When I met Sandra Zemor, I was immediately struck by her ability to make art of everything and by the fire and embers I perceived in her presence and heard in her voice, a voice that is also full of sky. The songs of Last Call For Love are like her.They change the world into poetry and they contain, beneath their popish surface, something that will set your soul on fire. It’s there, somewhere between the unfolding of that sensitive voice and the melodic formula they borrow from the nigunim. Sandra Zemor, therefore, is a fire starter.
She’s also a tightrope walker. Together with her collaborator Ronny Gold, she has created a sonic universe where traditional Jewish Breslov melodies secretly marry electro rhythms, a classical piano and a very original art of murmuring. Along the lines of this formula, the singer speaks to us in a very low voice and invites us to walk with her into the mysterious heart of things. The result is those captivating songs, songs that just won’t leave us in peace.
From one text to the next, Sandra Zemor invites us into a world where houses are made of sand and clouds, where lovers dance on tears and we walk through the night on a narrow bridge. She speaks of wounded birds, of the last calls of love and of the inexhaustible sensuality held in each day. The sacred cracks of the world and our souls are never far away. And salvation wait for us everywhere– in the unfold- ing of a melody, or in a metaphor that sets us on fire. As we said, Sandra Zemor is a fire starter. And a tightrope walker.

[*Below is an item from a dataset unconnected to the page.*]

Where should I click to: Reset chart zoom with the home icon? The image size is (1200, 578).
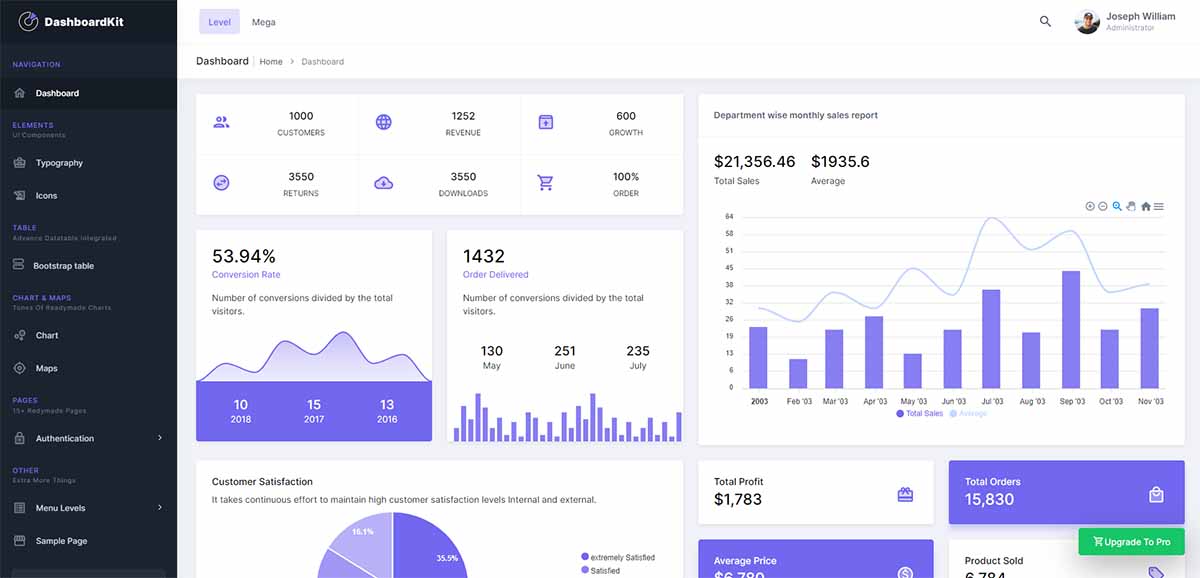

From one song to the next, she teaches us the delicate art of walking on the most tenuous threads of existence – those that separate our nights from our days; those that separate the earth from the sky or lovers from angels.
And therefore, as will be clear to anyone, the songs of Last Call for Love are inevitably charged with a great spiritual force. We feel it in that voice, which is both angelic and rough, where creative breath (Rouah) and divine consolation (The Shekinah) intersect, a voice that could be that of Jung’s Anima, but which might just as well arise from the depths of ourselves. A voice that is both hers and our own. We also feel a spiritual thrust in the journey that Sandra offers us. For that voice makes us travel. We circulate with it between inner callings and the callings of the world (and the songs do indeed take us wherever in the world Sandra – a great traveler – goes), but we also circulate between traditions – especially those of Jewish mysticism and Hassidism. In particular, the singer pays tribute here to two great masters she knows very intimately: Rabbi Nahman of Breslov who inspires several songs and Leonard Cohen with four iconic songs covered here with a rare intensity. And yet, the singer hands over her wisdom without insisting, with a very precise blend of gravity and lightness, never losing the necessary grace of one walking on melody. As we said, Sandra Zemor is a tightrope walker.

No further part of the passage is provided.